I Am Thru-Hiking the Pacific Crest Trail Because…

  • I want to immerse myself in nature.
  • The dirtbag life has always called to me.
  • I want to have fulfilling life experiences worth sharing.
  • I want to challenge myself.
  • Becoming more confident would be great
  • I love sleeping outside.
  • I deeply want a simpler life.
  • I want to live minimally
  • I want something to feel truly proud of.
  • I want to become more independent.
  • I want to become less depressed.
  • I want to make lifelong friends.
  • I want to be at peace.
  • I want to translate LNT principles to the rest of my life.
  • I want to be nomadic.
  • I want to be more like Aragorn/Viggo Mortensen (personal hero, GIANT LOTR nerd over here).
  • I want to live the way humans have for thousands of years.
  • I want to carry all of the things I need to survive on my back.
  • I want to consume less TV/internet/social media.
  • I’ve always wanted to hitch hike.
  • I want to prove it’s possible to thru-hike while staying 100% vegan.
  • I want to find happiness.
  • I want to hike the PCT.

When I Successfully Thru-Hike the PCT I Will…

  • Positively impacts others lives.
  • Be at peace.
  • Have friends.
  • Have a lasting sense of self-worth.
  • Be able to accomplish tasks on my own.
  • Enjoy doing nothing.
  • Be better at meditating.
  • Know I can conquer any obstacle.
  • Be more at ease with myself.
  • Have a better world view.
  • Have let life be my teacher and guide.
  • Understand myself better.
  • Not be such a bad procrastinator.
  • Have stories upon stories worth telling.
  • Not need or seek out others validation.
  • Have a clearer idea of what I want for the future.
  • Be able to sleep any time, anywhere.
  • Appreciate running water more.
  • Be in great shape.
  • Finally have a tan.
  • Have successfully thru-hiked the PCT.

If I Give Up on the PCT, I Will…

  • Hate myself for giving up on a dream.
  • Probably not hike the Appalachian or Continental Divide trails.
  • Never triple-crown.
  • Regret it forever.
  • Have wasted a lot of time and money.
  • Have zero desire to go back to work.
  • Become deeply depressed.
  • Probably fall back into bad habits.
  • Lack the drive to live alternatively/off-grid
  • Accept a life I am not happy living.
  • Never truly be the joyful/peaceful person I desire to be.
  • Not get the chance to enjoy the whole PCT.
     These lists are going to be constantly growing and changing as time goes on.
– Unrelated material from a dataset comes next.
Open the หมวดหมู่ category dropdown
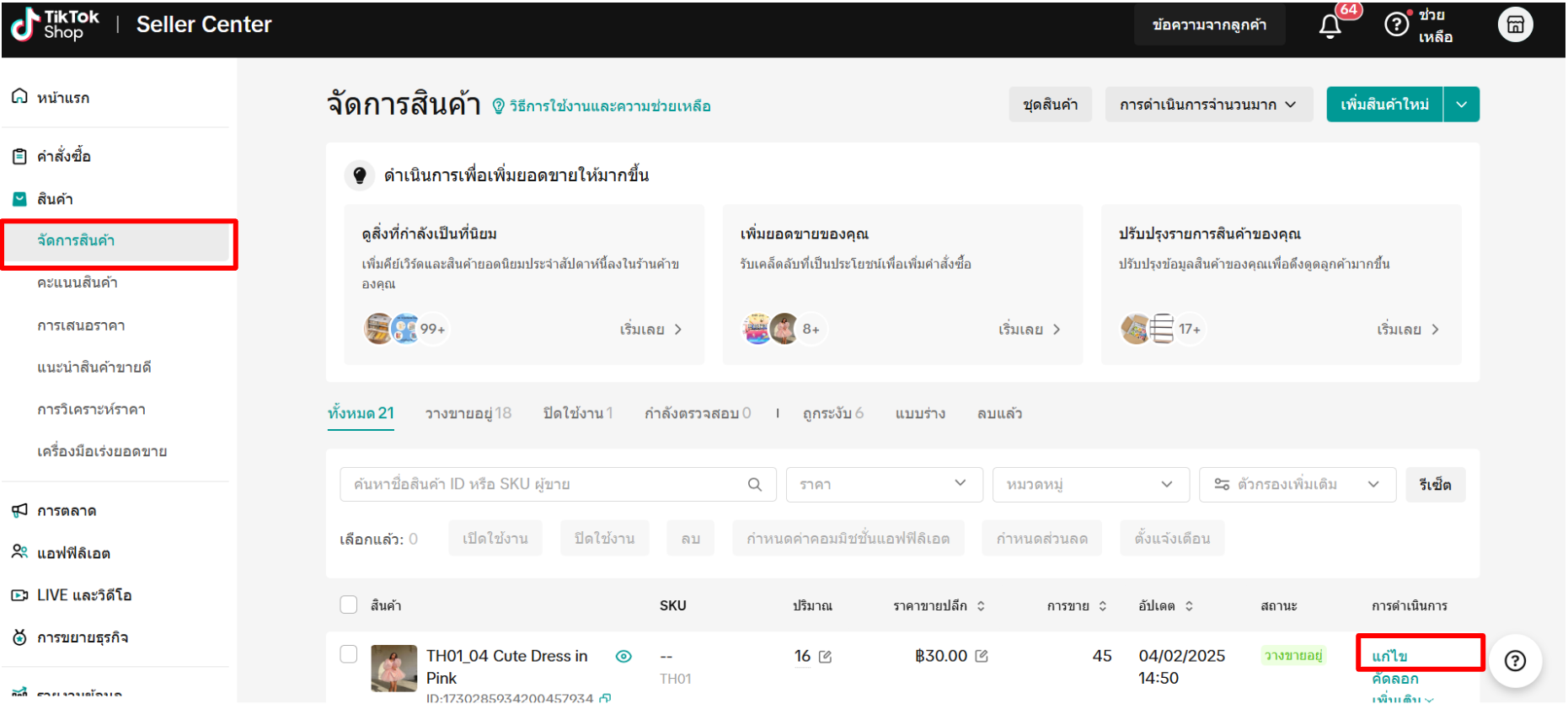The image size is (1568, 704). (1090, 485)
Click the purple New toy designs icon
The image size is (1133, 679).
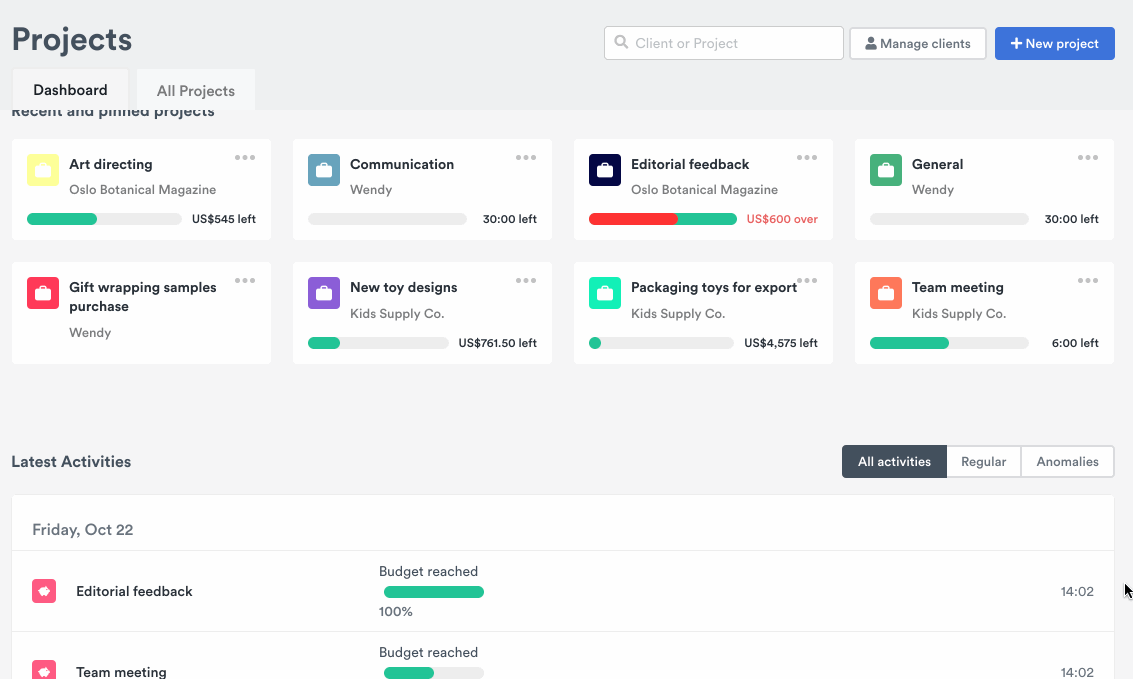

A reason that may have deeply resonated me last year may no so much now. And that’s okay. The idea behind having a solid reason for hiking is to galvanize your motivation. If you can clearly see why hiking the trail is so important to you, it is easier to accomplish your goal of doing so.
     As you may have noticed at the end of each list, I basically restated the prompt. The reason behind this is that there are a lot of reasons WHY I want to hike. Some of these things probably will happen, and some may not, and that is okay. I don’t want to come off the trail at the end and lose sight of what I really came across the country to do. The most base reason for me getting out there is that

I want to hike from Mexico to Canada on the Pacific Crest Trail.

      Anything else tacked onto that is just gravy.